Joanne Edelmann was a professional modern dancer for over twenty years. She is on sabbatical for one year from the Stella Adler Studio of Acting, NYU/Tisch School of the Arts where she teaches Movement Techniques for actors, directs Physical Theatre Projects and is also the Director of Student Affairs for the Stella Adler Studio. Currently, Joanne is teaching Modern Dance and Movement Techniques for Actors at the Institute of Creative Arts in Seoul, Korea. Her writing ventures include Lipstick Diaries, a series of essays and short stories depicting life as a single parent living and dating in the East Village of New York City and The Filmmaker’s Cut, a novel based on the wisdom and joy of allowing the one to slip away. She is a facilitator for Women Reading Aloud, Julie Maloney, director. Joanne’s East Seventh Street stories of squatting were published in Resistance: A Radical Social and Political History of the Lower East Side, Clayton Patterson, editor.
Kristina England lives in Worcester, Massachusetts. She received her M.A. in English from the University of Massachusetts Boston in 2005. She currently runs a workshop for local poets. Her work recently appeared in Ballard Street Poetry Journal.
David Essinger teaches at the University of Findlay. His recent fiction has appeared in the Pinch, Quarter After Eight, Pindeldyboz, 34thParallel, and elsewhere. His videopoem collaboration Dark Flower is forthcoming from Main Street Rag in the fall, and he’s currently seeking representation for a novel based on his exploits walking other people’s dogs in Chicago. “Love Scene, Shot with Mosquito and Ant” is an excerpt from another novel manuscript. He’s also researching a nonfiction project on distance running, and has finally qualified to run Boston this April.
Jeff Esterholm’s short stories have previously appeared in the print and online editions of 34thParallel, as well as in Acorn Whistle, Nerve Cowboy, Thema, and Planet Detroit. He has placed in short story competitions sponsored by Wisconsin Academy Review and Madison Magazine, and in the last several years he has also been selected as a finalist in New Letters and Hunger Mountain fiction contests.

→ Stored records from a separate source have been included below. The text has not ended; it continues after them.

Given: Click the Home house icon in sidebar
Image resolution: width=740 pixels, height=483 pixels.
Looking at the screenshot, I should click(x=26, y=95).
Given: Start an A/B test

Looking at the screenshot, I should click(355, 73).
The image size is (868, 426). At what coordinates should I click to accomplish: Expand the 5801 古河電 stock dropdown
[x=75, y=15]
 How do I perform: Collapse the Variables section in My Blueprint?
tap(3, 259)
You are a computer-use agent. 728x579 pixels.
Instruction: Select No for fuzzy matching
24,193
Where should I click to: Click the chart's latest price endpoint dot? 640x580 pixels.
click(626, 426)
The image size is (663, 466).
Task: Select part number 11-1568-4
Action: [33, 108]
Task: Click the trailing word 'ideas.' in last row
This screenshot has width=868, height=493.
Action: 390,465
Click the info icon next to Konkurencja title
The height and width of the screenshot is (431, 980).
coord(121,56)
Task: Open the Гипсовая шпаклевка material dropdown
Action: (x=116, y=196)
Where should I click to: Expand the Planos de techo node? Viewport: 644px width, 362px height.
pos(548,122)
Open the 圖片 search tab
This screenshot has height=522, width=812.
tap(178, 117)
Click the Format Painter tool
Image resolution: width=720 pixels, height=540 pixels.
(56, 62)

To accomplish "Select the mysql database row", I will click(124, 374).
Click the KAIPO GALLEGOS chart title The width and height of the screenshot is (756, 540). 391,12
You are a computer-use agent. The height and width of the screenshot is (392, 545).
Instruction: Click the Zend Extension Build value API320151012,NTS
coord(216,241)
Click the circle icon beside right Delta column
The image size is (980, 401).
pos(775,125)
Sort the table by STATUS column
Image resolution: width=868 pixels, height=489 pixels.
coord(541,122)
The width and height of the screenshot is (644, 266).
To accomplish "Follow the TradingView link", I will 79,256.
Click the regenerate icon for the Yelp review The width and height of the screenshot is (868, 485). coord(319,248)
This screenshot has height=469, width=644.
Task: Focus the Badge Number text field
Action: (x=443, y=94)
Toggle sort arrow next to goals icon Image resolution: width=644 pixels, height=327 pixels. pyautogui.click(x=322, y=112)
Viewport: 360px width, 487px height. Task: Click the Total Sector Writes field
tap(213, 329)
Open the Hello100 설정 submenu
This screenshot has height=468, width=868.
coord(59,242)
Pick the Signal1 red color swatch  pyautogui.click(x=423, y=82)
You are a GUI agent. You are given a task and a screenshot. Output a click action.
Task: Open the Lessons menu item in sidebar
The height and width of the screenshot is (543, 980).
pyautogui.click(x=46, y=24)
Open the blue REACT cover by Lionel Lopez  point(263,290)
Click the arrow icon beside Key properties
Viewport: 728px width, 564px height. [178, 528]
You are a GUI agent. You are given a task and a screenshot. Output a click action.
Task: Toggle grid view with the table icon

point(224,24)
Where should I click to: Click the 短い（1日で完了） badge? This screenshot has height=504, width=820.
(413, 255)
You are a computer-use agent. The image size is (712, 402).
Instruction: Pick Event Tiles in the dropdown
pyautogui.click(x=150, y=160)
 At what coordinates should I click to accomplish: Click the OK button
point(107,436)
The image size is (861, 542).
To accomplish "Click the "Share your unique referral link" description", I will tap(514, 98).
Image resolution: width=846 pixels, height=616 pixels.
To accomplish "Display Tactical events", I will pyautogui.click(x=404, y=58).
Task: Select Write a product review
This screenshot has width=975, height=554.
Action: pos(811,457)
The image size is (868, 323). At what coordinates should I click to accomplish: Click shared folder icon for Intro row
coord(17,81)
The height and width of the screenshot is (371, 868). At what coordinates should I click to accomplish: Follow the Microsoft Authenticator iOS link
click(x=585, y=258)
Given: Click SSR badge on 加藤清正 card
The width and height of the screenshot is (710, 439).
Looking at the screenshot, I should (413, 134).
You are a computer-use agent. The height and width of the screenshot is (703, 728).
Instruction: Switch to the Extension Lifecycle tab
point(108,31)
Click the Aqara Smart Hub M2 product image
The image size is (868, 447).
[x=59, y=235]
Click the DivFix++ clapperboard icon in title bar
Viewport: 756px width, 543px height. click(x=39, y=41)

He lives in Verona, Wisconsin.

Finley Bullard Evans was born and raised in Chattanooga, TN. She holds an MFA in Creative Writing from the University of Alabama. Her poems have most recently appeared in the Louisville Review and the New Renaissance. She lives in Birmingham with seven-year old twin boys, Max and Harry, her husband, Neal, and two dogs, Bee and Fife.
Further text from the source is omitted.